I just read (parts of) Sean Carroll's derivation of the Born rule, but I do not find it very convincing, because there is a much simpler, straightforward derivation available to resolve this problem of "self-locating uncertainty".
1) We shall use a "hardcore" many worlds interpretation, assuming that the world splits into a quasi-infinite number of branches at any time, which realizes all possible outcomes of quantum theory. We assume that those branches are all equally real and a simple counting argument shows that the Born rule does not hold for almost all of those branches. It follows that we do not live in one of those generic branches, which solves the first part of our self-location problem.
2) It is reasonable to assume that some of those infinitely many branches contain at least one quantum computer capable of simulating human life. Those computers will have to simulate quantum theory, but we can further assume that they will only keep one branch at a time in order to save resources. It is straightforward to assume that they are programmed to use the Born rule to select this branch randomly.

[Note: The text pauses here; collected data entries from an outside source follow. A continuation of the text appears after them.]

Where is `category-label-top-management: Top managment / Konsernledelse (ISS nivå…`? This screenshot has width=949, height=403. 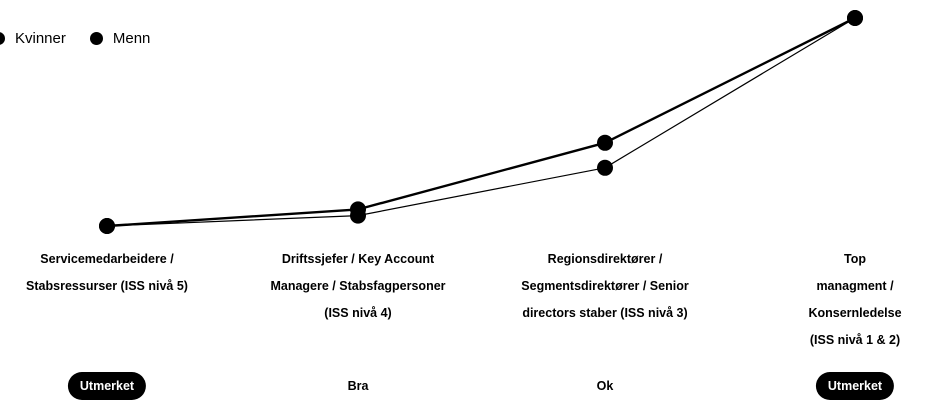
category-label-top-management: Top managment / Konsernledelse (ISS nivå… is located at coordinates (855, 300).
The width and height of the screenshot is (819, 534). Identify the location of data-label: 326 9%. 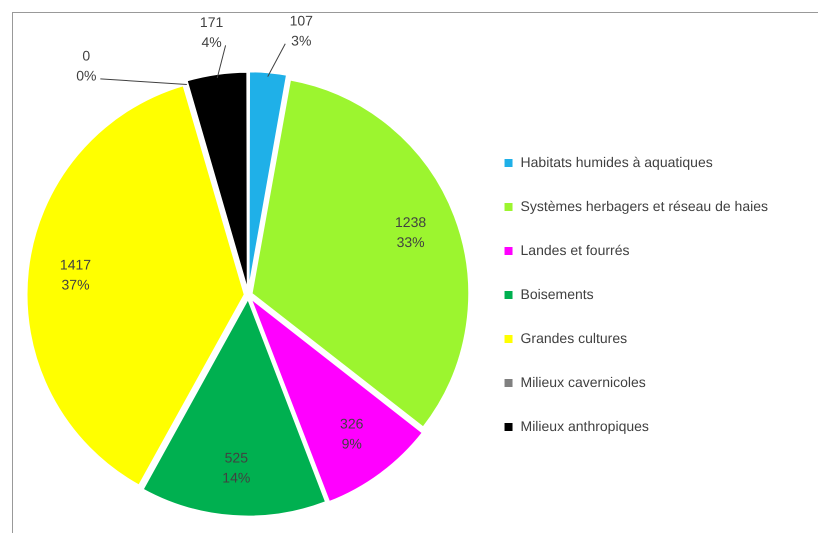
(352, 434).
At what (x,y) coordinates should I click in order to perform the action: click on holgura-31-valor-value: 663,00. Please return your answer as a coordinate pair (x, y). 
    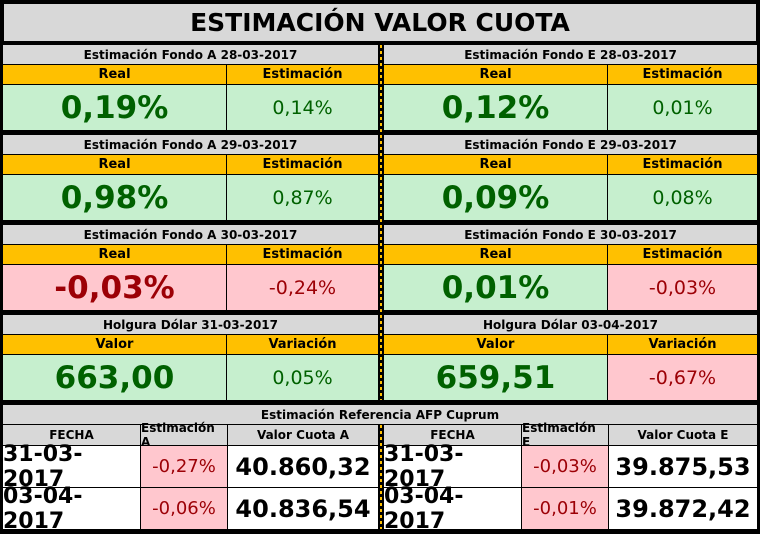
    Looking at the image, I should click on (114, 378).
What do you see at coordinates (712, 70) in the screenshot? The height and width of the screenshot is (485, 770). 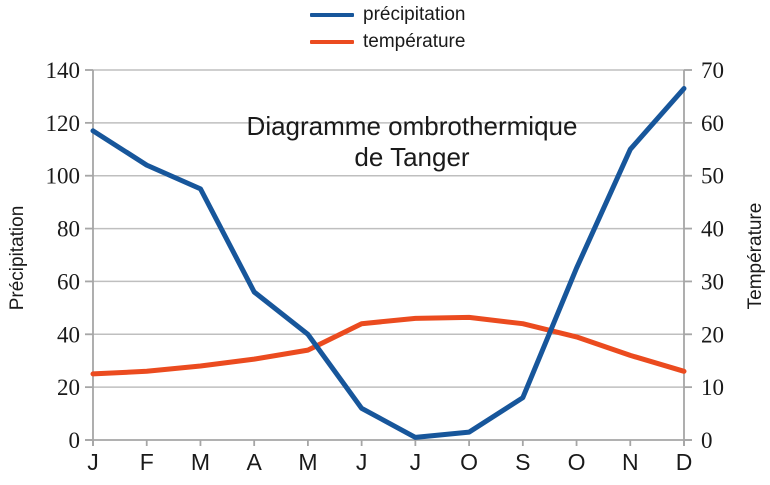 I see `y-right-tick-label: 70` at bounding box center [712, 70].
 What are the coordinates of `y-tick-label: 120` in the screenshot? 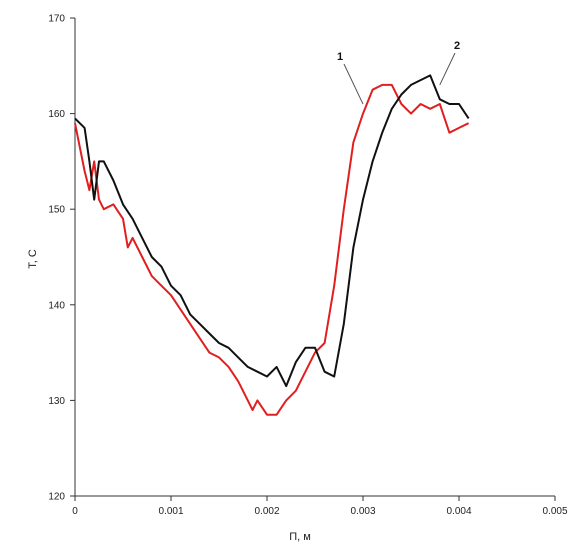 It's located at (56, 498).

3) We observe the Born rule to great precision and it follows that we are the human beings simulated in one of those quantum computers. This finally resolves the self-location problem.
I would add that (some of) the simulated human beings will use the Copenhagen interpretation to explain what they experience; i.e. an interpretation which emphasizes the importance of the observer and her 'conscious experience'. Obviously, the simulated human beings are unaware that their 'conscious experience' is indeed a side effect of the procedure which selects the simulated branch randomly.